医師と看護師の分業により医学面と経済面で「生物学的製剤必要度」をチェック
 最近、気がかりなのは、経済的な事情のために生物学的製剤を使えない人が少なくないことです。特に、関節破壊がほとんど生じていない早期や超早期の患者さんは身体障害者手帳を持っていないので、3割負担の健康保険なら毎月4万円前後の薬剤費が自己負担になります。

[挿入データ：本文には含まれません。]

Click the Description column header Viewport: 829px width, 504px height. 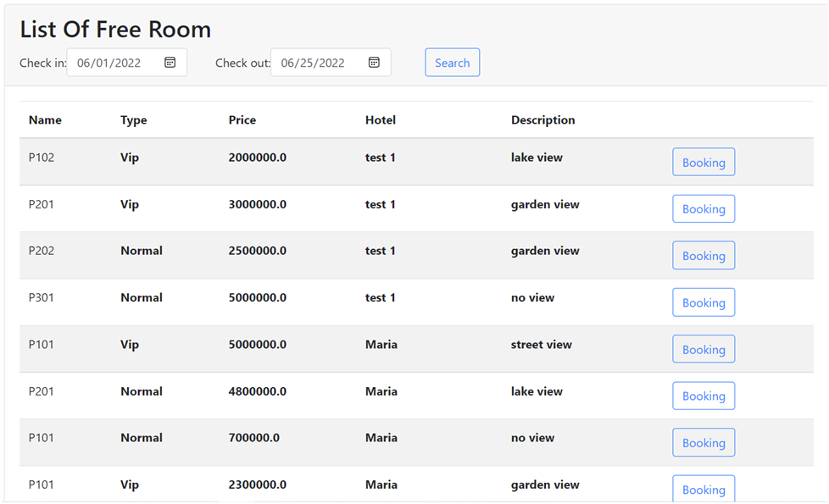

早く使えば障害を起こさずに済むのに、障害が生じてからでないと医療費の減免を受けられないというのはおかしな話です。

 こうした現状の中で、生物学的製剤導入の可否を決定するためには、医学的な見地からの必要性の評価と同時に、経済状態や社会的背景に配慮したうえで、患者さんの意向を聞かなければなりません。

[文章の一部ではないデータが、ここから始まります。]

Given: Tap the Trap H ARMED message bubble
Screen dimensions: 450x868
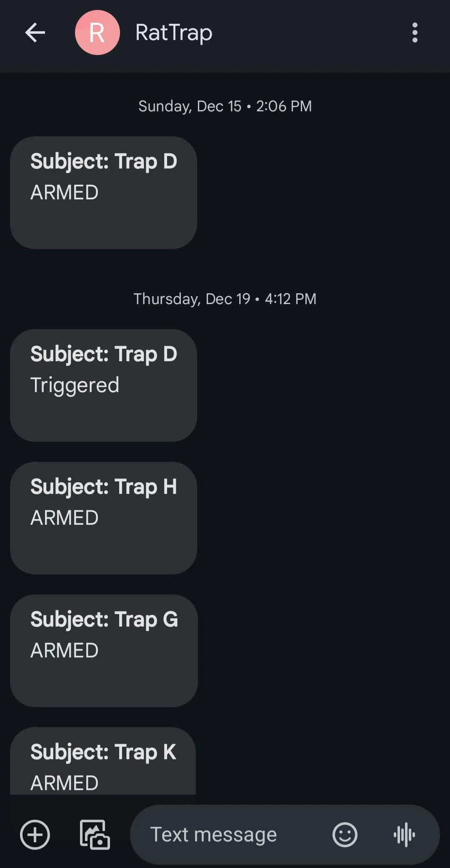Looking at the screenshot, I should coord(103,518).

 また、現在7種類ある生物学的製剤から最適な薬剤を選ぶには、薬価の違いと併せ、患者さんがどのくらいの頻度で受診できるか、自己注射(皮下注)が可能かといった点の確認も必要です。そのためには患者さんとの十分なコミュニケーションが必要で、医師1人では到底こなせるものではありません。

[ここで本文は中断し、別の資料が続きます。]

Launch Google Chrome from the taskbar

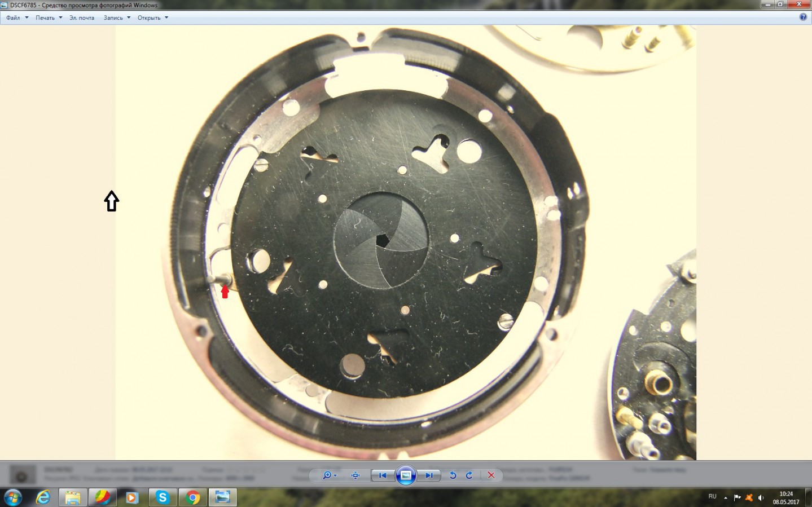pyautogui.click(x=193, y=497)
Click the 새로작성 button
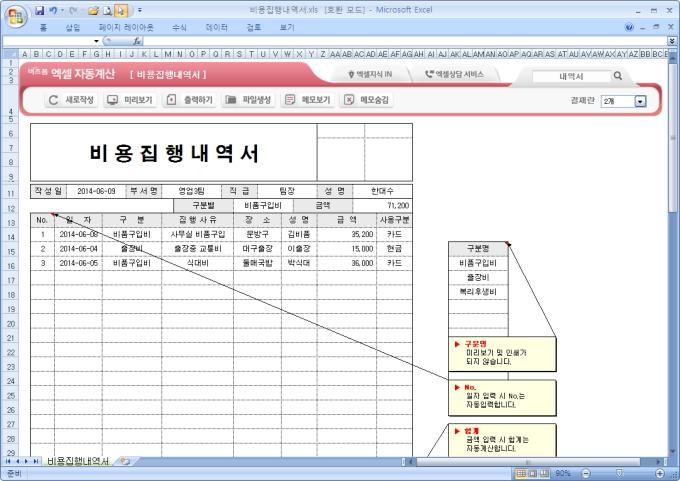This screenshot has height=481, width=680. [72, 100]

 そこで当院では、「生物学的製剤必要度シート」を作成し、医学的な評価は医師が、経済的な背景などの評価は看護師が分担しています。これにより医師は医学的な判断に集中することができます。

 なお当院では、遺伝子解析によって、生物学的製剤に対する個々の患者の治療応答性を予測する検査を実施しています。この検査方法については、松原メイフラワー病院(兵庫)院長の松原司先生が中心になり、当院も参加して進められているSARABAスタディにより、9割以上の確率で治療応答性が予測できることが明らかにされています。検査費用が高額なため、実臨床に普及するにはまだ時間がかかりそうですが、技術的には可能な段階です。